The use of "broken windows" policing meant, in practice, increasing harassment of young black men. New York's use of stop-and-frisk is most commonly exercised against young blacks and Latinos. A recent report by the Center for Constitutional Rights found that black and Latino people are stopped much more frequently than whites under this program, even in mixed and especially in predominantly white communities. Further, the report noted, "Blacks and Latinos are treated more harshly than whites, being more likely to be arrested instead of given a summons when compared to white people accused of the same crimes, and are also more likely to have force used against them by police."

The racial biases underlying this disparity extend to other forms of aggressive policing, causing black people to associate police officers with humiliation and injustice, and stirring distrust for police in black communities around the country.

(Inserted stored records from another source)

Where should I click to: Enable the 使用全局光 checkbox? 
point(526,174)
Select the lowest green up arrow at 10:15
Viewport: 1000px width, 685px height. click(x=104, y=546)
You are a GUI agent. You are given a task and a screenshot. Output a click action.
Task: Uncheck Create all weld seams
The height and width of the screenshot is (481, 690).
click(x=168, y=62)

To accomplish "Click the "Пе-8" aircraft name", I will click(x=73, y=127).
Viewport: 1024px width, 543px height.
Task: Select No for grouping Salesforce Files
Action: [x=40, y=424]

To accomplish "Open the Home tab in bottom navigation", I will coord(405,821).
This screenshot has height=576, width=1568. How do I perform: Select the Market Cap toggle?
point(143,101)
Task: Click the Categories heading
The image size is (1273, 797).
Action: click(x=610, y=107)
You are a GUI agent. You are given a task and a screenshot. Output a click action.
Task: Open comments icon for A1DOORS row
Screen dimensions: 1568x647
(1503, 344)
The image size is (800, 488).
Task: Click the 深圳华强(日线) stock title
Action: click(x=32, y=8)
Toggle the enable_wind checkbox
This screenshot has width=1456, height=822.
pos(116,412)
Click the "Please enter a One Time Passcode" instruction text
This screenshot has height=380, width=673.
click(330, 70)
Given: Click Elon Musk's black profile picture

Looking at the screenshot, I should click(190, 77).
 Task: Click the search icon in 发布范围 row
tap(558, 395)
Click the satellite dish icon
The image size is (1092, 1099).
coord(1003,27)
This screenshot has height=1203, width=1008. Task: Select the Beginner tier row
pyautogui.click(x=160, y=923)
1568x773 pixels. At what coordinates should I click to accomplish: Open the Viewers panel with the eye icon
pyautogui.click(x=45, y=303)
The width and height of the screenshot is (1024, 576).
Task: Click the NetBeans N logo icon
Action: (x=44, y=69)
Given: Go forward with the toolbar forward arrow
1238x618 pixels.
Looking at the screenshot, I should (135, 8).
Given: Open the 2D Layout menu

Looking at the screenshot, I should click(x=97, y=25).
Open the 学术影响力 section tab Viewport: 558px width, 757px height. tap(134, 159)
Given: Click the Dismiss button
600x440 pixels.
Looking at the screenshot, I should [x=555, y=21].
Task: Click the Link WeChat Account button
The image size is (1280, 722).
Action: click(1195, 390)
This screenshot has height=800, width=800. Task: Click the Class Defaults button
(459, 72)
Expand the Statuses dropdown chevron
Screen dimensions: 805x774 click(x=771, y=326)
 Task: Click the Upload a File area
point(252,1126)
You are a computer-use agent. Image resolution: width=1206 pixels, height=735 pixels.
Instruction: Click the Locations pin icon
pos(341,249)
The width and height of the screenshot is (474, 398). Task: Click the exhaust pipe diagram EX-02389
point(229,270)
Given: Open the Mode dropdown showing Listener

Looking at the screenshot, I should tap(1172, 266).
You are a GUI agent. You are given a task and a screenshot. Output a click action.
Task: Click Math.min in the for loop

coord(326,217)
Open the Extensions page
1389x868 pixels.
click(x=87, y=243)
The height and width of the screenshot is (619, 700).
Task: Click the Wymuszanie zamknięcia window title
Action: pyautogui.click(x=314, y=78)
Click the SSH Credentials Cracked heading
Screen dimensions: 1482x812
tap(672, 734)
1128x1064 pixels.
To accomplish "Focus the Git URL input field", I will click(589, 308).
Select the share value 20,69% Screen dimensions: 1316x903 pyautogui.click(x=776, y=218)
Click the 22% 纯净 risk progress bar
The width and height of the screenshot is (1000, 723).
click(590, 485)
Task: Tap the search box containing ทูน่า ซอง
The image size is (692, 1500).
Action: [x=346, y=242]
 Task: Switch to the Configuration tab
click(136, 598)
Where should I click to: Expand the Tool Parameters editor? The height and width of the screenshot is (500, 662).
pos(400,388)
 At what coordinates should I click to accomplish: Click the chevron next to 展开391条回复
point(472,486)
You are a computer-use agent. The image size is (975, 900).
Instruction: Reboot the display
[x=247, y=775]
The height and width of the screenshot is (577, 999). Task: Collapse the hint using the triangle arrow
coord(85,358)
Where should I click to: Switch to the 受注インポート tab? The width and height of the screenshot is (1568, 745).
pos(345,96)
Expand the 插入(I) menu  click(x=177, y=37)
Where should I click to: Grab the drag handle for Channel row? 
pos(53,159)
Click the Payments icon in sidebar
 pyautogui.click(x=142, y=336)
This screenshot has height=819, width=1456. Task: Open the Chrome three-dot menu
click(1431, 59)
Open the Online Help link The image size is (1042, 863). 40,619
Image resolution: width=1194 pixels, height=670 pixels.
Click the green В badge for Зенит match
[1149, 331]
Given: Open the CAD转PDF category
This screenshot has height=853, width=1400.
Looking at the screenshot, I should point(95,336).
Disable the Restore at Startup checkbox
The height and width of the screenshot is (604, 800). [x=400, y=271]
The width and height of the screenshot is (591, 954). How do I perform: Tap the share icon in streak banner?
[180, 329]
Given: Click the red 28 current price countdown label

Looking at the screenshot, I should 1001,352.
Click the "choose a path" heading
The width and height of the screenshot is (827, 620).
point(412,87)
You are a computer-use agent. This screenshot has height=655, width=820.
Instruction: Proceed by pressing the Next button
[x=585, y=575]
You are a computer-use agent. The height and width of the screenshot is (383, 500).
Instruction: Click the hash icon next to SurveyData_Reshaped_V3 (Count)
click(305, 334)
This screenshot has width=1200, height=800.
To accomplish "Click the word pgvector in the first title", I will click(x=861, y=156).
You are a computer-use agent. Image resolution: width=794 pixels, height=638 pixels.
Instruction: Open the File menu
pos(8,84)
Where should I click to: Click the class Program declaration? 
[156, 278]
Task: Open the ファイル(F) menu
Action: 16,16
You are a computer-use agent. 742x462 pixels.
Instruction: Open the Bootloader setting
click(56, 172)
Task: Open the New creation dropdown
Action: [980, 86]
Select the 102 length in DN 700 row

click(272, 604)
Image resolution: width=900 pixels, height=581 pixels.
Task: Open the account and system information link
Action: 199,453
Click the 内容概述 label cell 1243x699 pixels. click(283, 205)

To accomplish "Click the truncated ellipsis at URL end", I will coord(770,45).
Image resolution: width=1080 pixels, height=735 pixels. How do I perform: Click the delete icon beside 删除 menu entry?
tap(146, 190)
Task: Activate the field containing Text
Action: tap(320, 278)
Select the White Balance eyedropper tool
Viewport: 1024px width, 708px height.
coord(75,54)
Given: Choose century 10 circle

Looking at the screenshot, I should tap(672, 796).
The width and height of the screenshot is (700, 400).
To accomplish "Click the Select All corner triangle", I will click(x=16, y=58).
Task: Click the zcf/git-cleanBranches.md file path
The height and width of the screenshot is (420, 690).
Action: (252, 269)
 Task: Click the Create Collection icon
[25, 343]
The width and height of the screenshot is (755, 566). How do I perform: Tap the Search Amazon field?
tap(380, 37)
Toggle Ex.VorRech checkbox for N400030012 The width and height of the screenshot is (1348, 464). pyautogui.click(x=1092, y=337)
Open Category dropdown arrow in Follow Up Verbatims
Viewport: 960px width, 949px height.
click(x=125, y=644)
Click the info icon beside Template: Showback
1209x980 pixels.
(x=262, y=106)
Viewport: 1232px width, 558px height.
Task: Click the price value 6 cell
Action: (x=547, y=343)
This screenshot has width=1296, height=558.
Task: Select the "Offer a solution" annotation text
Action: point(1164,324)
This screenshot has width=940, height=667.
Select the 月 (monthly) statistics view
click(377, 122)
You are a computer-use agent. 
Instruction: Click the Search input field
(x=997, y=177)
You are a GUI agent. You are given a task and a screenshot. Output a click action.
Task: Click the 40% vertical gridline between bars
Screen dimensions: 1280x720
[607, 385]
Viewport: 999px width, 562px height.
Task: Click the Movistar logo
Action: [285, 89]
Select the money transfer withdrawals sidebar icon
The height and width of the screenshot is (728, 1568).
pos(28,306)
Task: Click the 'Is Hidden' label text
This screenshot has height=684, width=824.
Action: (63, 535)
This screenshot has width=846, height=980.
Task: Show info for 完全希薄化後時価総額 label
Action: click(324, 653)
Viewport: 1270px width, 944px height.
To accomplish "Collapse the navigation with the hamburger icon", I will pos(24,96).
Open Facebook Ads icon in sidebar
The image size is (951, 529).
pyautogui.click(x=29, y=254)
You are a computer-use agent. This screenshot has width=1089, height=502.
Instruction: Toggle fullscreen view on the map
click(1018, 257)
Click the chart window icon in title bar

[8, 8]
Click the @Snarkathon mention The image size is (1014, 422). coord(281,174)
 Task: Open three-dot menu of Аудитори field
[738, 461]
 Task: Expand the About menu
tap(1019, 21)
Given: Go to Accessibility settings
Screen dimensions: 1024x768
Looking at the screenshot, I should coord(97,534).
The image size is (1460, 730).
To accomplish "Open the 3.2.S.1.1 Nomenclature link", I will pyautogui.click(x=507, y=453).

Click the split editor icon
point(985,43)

The intensified police presence in poor black communities fosters this negative association in residents from a young age. As children, they see police officers walk the hallways of their schools as in a prison. When black boys are involved in an altercation or disruption, instead of being sent to the principal's office, they are too often handcuffed on the spot and given a criminal record. Experience teaches black men that police officers exist not to protect them, but to criminalize and humiliate them. Few black boys get through adolescence without a story of police harassment, and with age, their stories proliferate. Black men engaged in innocuous activities — walking home from a corner store, holding a BB gun at Wal-Mart, leaving a bachelor party — become targeted as criminals by authorities. With each negative encounter, black men build up antagonism toward law enforcement. They develop defense mechanisms and toughen up to protect their pride and perceived respectability. With this built-up hostility, interactions over minor offenses, like suspicion of selling loose cigarettes, become quickly charged.

While this is not the first time in history that aggressive police tactics have plagued black communities, this generation of young people has limited tolerance for such experiments in policing at its expense. Compared with their grandparents, those in the millennial generation, regardless of race, are less inclined to blindly respect and trust authority. A 2011 MTV poll found that 70 percent of millennial respondents believed they could "successfully negotiate anything with authority figures." Further, a Pew Research poll found that millennials are detached from hierarchal institutions and are distrustful of people in general. This generation isn't intimidated by authority. On top of that, images of police brutality against black men have proliferated online, turning what might have been isolated local antagonisms into national grievances.

Under authoritarian oversight and normalized police harassment, a generation of young people were bound to get fed up and respond with the defiance and turmoil we are witnessing in Ferguson. Clearly, the relationship between the police and the communities they are charged with "protecting and defending" needs to change.

Elijah Anderson is a professor of sociology at Yale University. He wrote this article for the Washington Post.